既設床版の撤去、高欄ごと撤去していることが分かる

 架設後は継手部に間詰コンクリートを打設する。継手部には大林組が開発したスリムファスナーという技術が使われている。間詰コンクリートにスリムクリートという鋼繊維を2vol.%混入した180N/㎟に達する超高強度コンクリートを使うことによって、継手部の鉄筋は橋軸方向の非接触の重ね継手だけで良くなり、鉄筋どうしの接合や橋軸直角方向の配筋も不要とし、かつ継ぎ手長さは210mmと従来よりも各段に短くなっている。スリムクリートは緻密性が高いコンクリートではあるが、100年間の長期耐久性を企図し、床版全面および継手部にはエポキシ樹脂塗装鉄器を使用している。壁高欄もEMC式壁高欄という新しいプレキャスト壁高欄を用いた。同製品は大林組と首都高速、プレキャストガードフェンス協会が開発したもので、高欄と床版、高欄間の連結をアンカーボルトにより接合する簡易な施工であるため、ここでも工期短縮が可能だ。

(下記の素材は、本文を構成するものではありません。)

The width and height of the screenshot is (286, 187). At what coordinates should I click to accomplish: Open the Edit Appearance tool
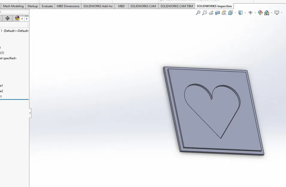pos(261,13)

スリムファスナー概要図/スリムファスナー継手部/スリムクリートの施工状況


設置されたEMC式壁高欄

 現場での床版取替~舗装までの工期は7月4日までの49日間。その間、同橋前後の約3.5kmは下り線を規制し、上り線を対面通行にする規制を実施している。施工は大林組・JFEエンジニアリングJV。(井手迫瑞樹、詳細は7月上旬に『現場を巡る』コーナーで掲載します。)